Willa began to cover outlets and closed doors to rooms where she could see furniture that was all-too-likely not screwed to the wall. She frowned when she saw that the stairway leading down to the basement, situated next to the kitchen and behind the living room, had no door, just stairs descending into the dark. They’d have to add a baby gate there pronto, as Robert had been fond of saying. “You’ll need a baby gate or two,” she said. “Can you buy them in town?”

“How should I know?” Daniel sounded irritable, but as Bobby walked up to him and patted his knee, his frown turned to a smile. Looking down to meet Bobby’s wide-eyed gaze, he ruffled the toddler’s hair. “He looks just like Robert.”

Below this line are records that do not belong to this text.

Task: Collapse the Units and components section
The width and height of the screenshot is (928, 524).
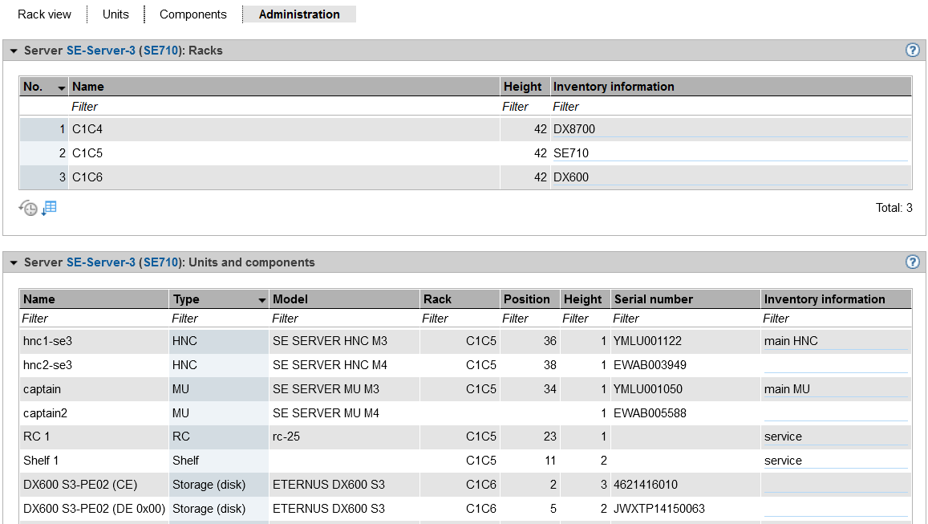Action: (x=14, y=262)
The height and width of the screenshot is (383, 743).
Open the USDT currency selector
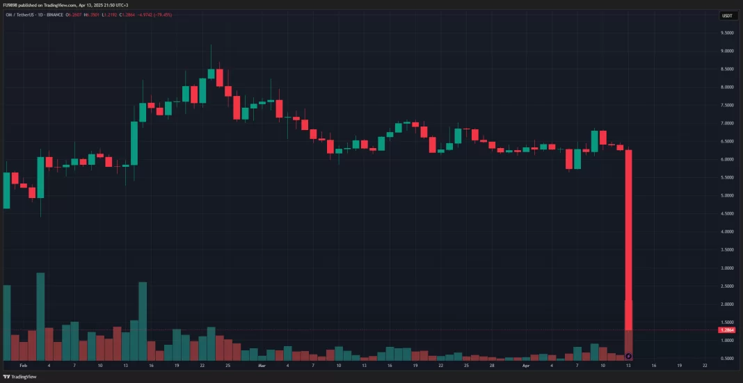pyautogui.click(x=727, y=15)
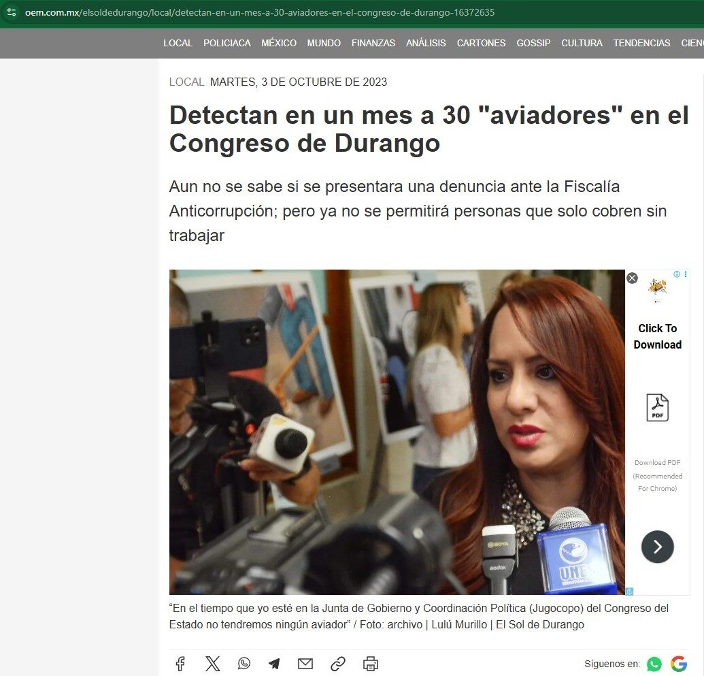Close the PDF download advertisement

[632, 278]
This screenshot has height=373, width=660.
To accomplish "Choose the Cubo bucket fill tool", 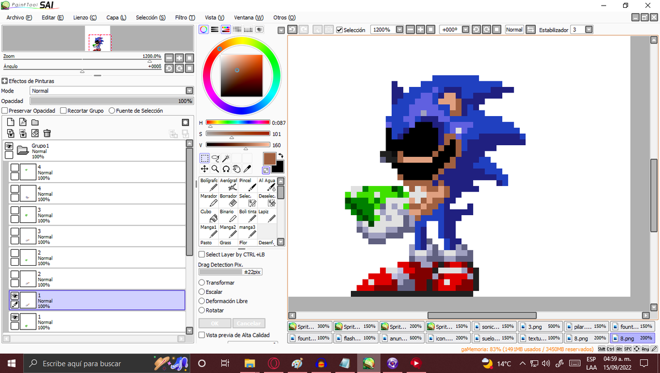I will point(208,215).
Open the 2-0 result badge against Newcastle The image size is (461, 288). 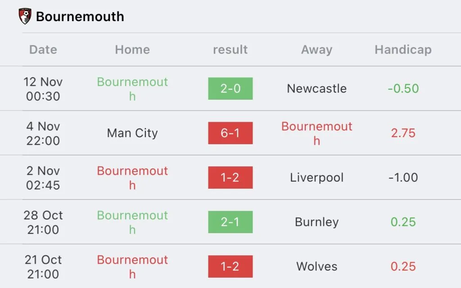pos(230,89)
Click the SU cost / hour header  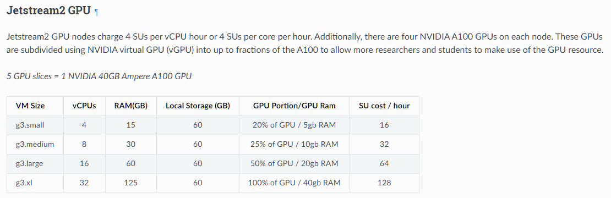pyautogui.click(x=384, y=106)
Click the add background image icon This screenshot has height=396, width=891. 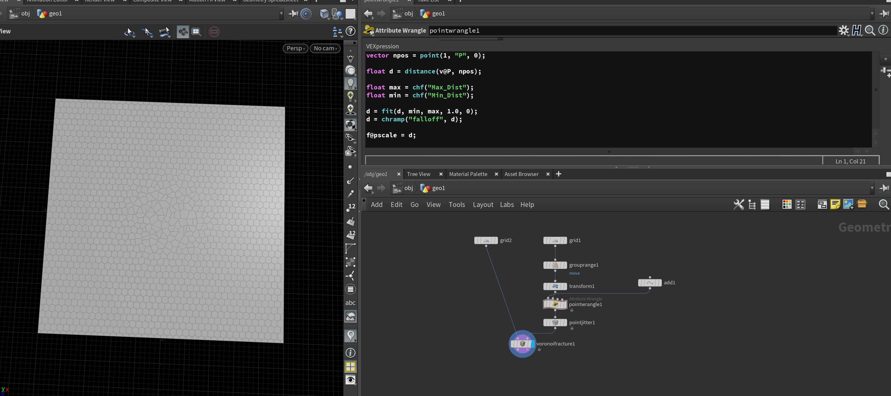[848, 205]
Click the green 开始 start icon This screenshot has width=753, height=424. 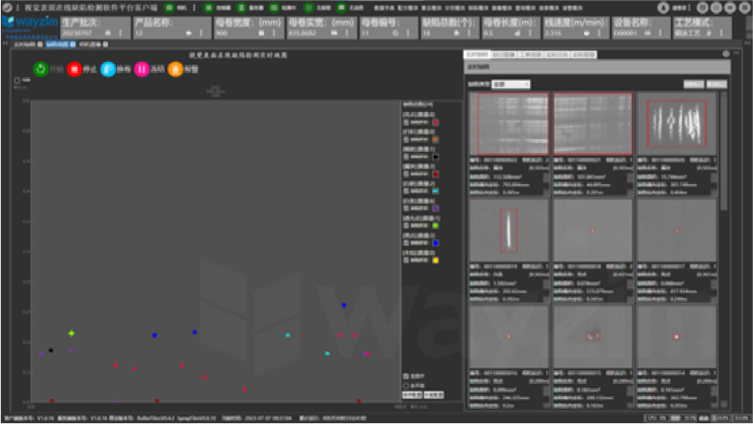point(40,69)
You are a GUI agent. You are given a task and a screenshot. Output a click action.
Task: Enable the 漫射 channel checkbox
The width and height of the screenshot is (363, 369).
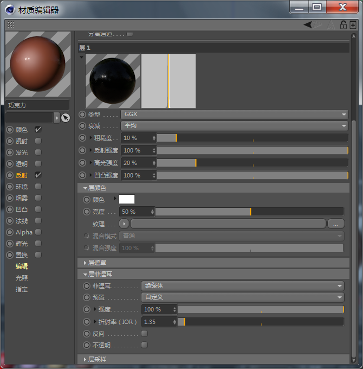coord(38,141)
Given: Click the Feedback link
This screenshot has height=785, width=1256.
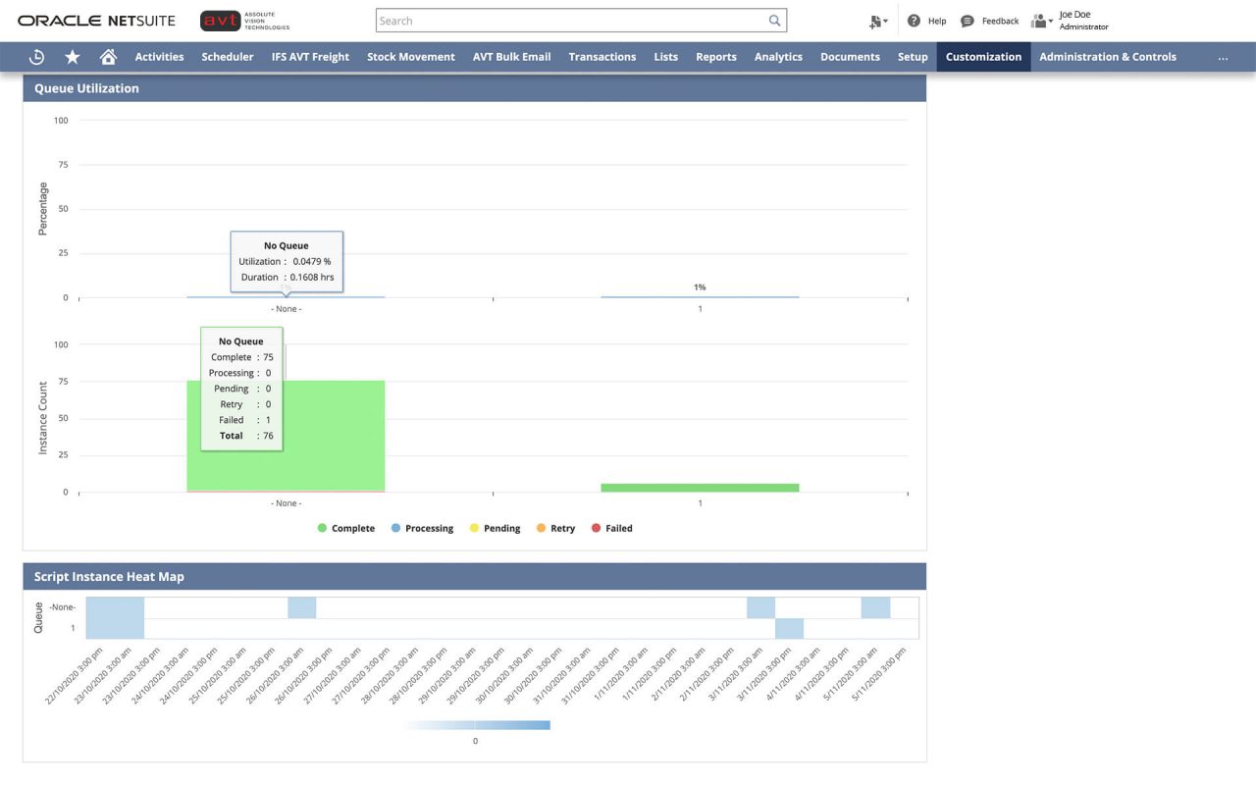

The sadness in his voice caught at Willa’s heart, but she ignored it. As she continued to baby-proof the house—which looked like it had been decorated in the seventies and had never been updated, considering the olive green and muted browns everywhere—Daniel followed her, Bobby toddling beside him, his little fingers hanging onto Daniel’s pant leg.

“Miss Markson, I can see that you care about this little cowpoke just as much as we do. How would we know about this baby-proofing stuff the way you do? Two bachelors know as much about babies as a horse knows how to paint.”

Willa snorted under her breath, but then sighed as she moved cords from the floor to a nearby table. “New York is my home. I need to go back.”

Willa covered up a loose nail with a piece of sticky foam she’d discovered in one of the drawers in the kitchen in her wanderings and now found herself on the threshold of the biggest room of the house. It was clearly the master bedroom, and it smelled like leather. The bed was neatly made, the quilt faded but clearly stitched with skill. She saw jeans hanging in the closet—jeans upon jeans upon jeans—and she could bet that she’d find a few Stetsons and a number of cowboy boots in that closet, too.